*TEXT BLOCK*:
┏━━
The Asphalt Ridge NW Leases encompass approximately 3,458.22 acres, lands that are located in an area referred to as “Asphalt Ridge Northwest” and in close proximity to mineral leases held by Greenfield. Valkor acquired the Asphalt Ridge NW Leases under an Assignment of Oil and Gas Leases dated June 29, 2021 executed between Indago Oil and Gas Inc., as assignor, and Valkor Energy Holdings, LLC, as assignee, which was approved by SITLA on or about September 10, 2021.

 

Following the execution of the Exchange Agreement in October 2021, TMC Capital and Valkor also entered into the following agreements:

 

(1) Under an Agreement Governing Assignment of Participation Rights in Mineral Leases, Valkor granted to TMC Capital the right to participate at up to a 50% interest in any future exploration or production operations conducted by Valkor under the Short-Term Mining Lease.

 

(2) Under an Agreement Governing Assignment of Operating Rights (SITLA Leases), TMC Capital assigned to Valkor all of the operating rights under the Asphalt Ridge NW Leases at depths of 500 feet or more below the surface, with TMC Capital reserving the right to participate at up to a 50% working interest in any exploratory or production operation conducted by Valkor at the deeper intervals. The assignment of the deeper operating rights to Valkor, subject to TMC Capital’s participation rights, is also subject to approval by SITLA.

 

The Exchange Agreement and the exchange and assignment of mineral leases between and among TMC, POSR and Valkor will not affect the ownership of the Asphalt Ridge Plant, which will continue to be owned by Petroteq through POSR.
┗━━
*DATASET EXTRACT*:
┏━━
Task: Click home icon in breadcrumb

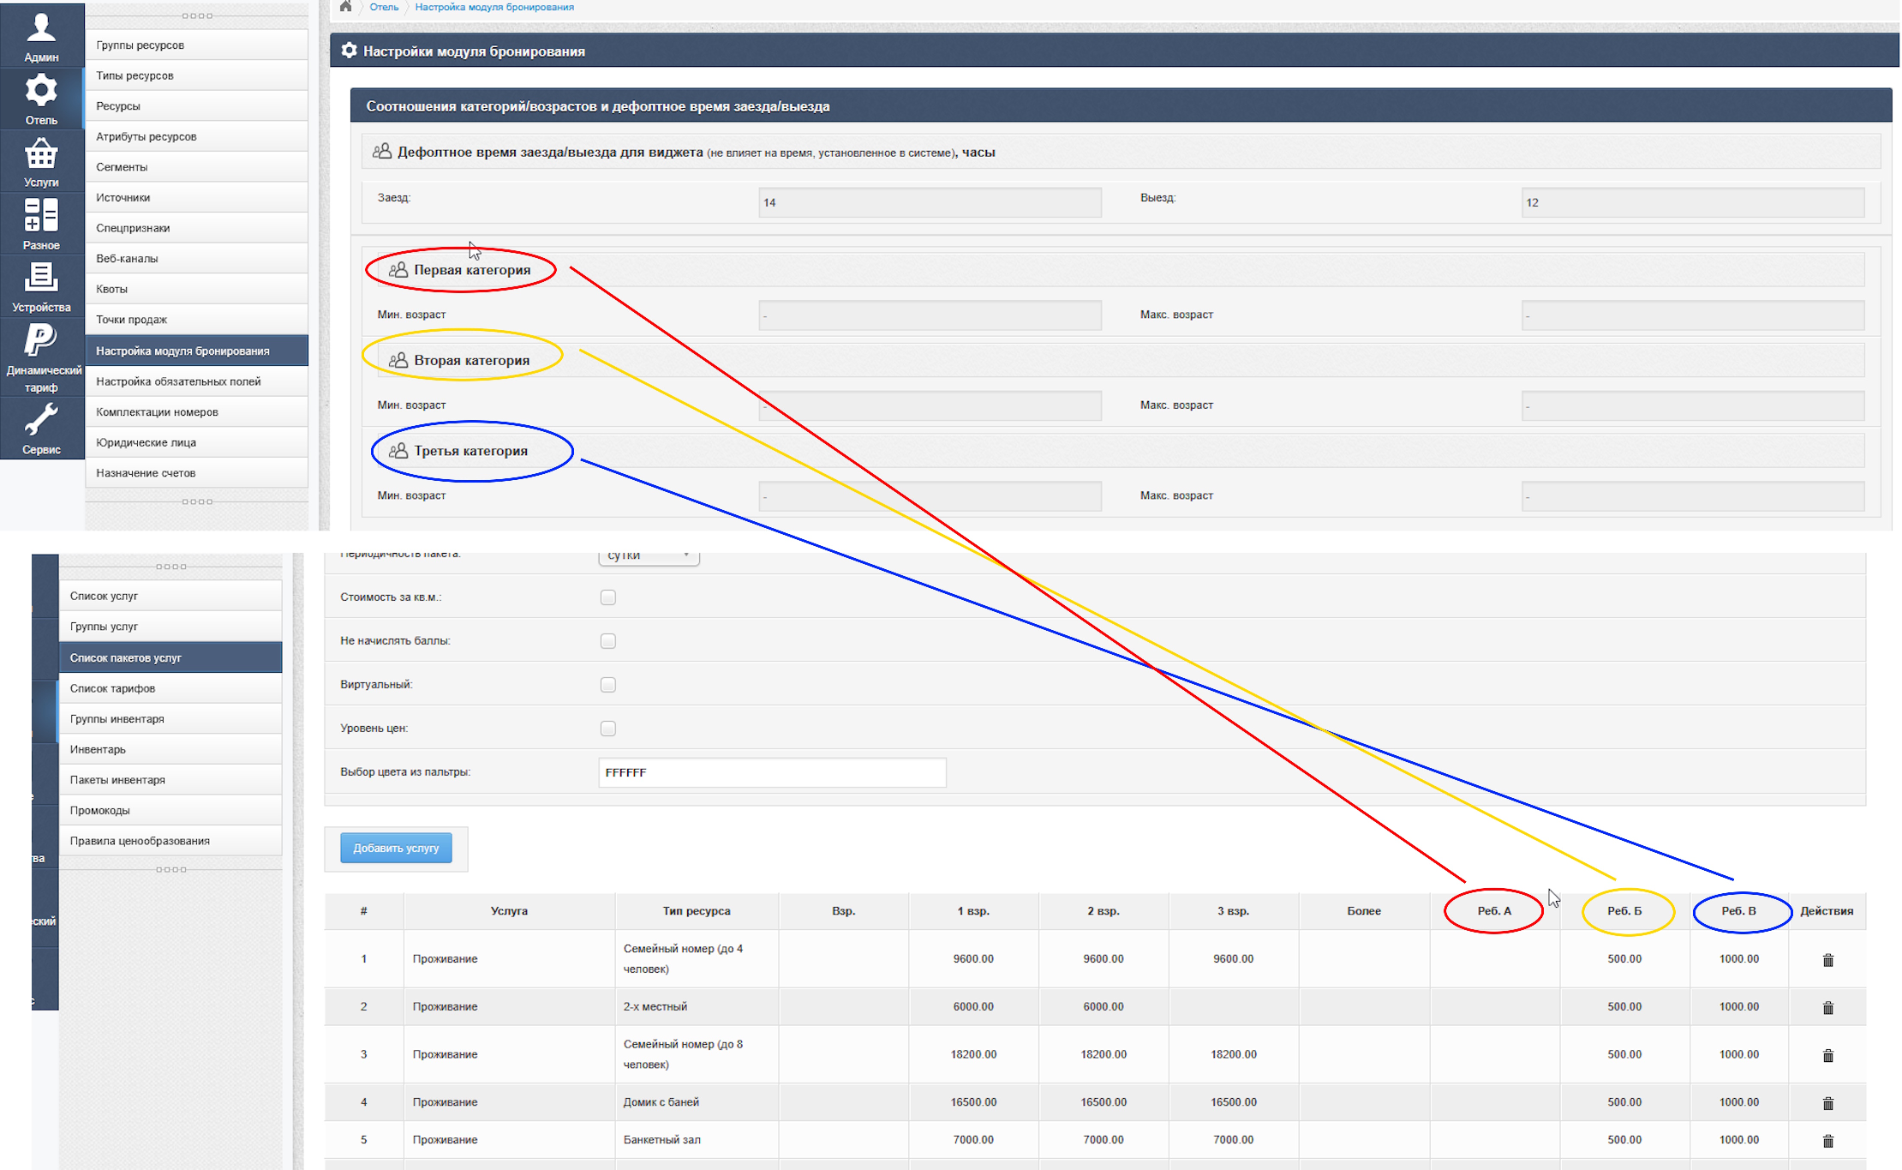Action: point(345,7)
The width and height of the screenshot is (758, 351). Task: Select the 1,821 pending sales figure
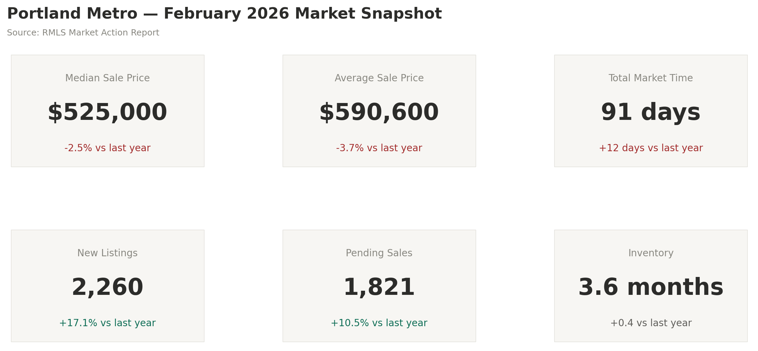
┗━━
*EXERCISE AIM*:
Return, character for character, the part of the Asphalt Ridge leases text above that opens with the words containing "The Asphalt Ridge NW Leases encompass" and closes with "September 10, 2021.".

*SOLUTION FOR THIS EXERCISE*:
The Asphalt Ridge NW Leases encompass approximately 3,458.22 acres, lands that are located in an area referred to as “Asphalt Ridge Northwest” and in close proximity to mineral leases held by Greenfield. Valkor acquired the Asphalt Ridge NW Leases under an Assignment of Oil and Gas Leases dated June 29, 2021 executed between Indago Oil and Gas Inc., as assignor, and Valkor Energy Holdings, LLC, as assignee, which was approved by SITLA on or about September 10, 2021.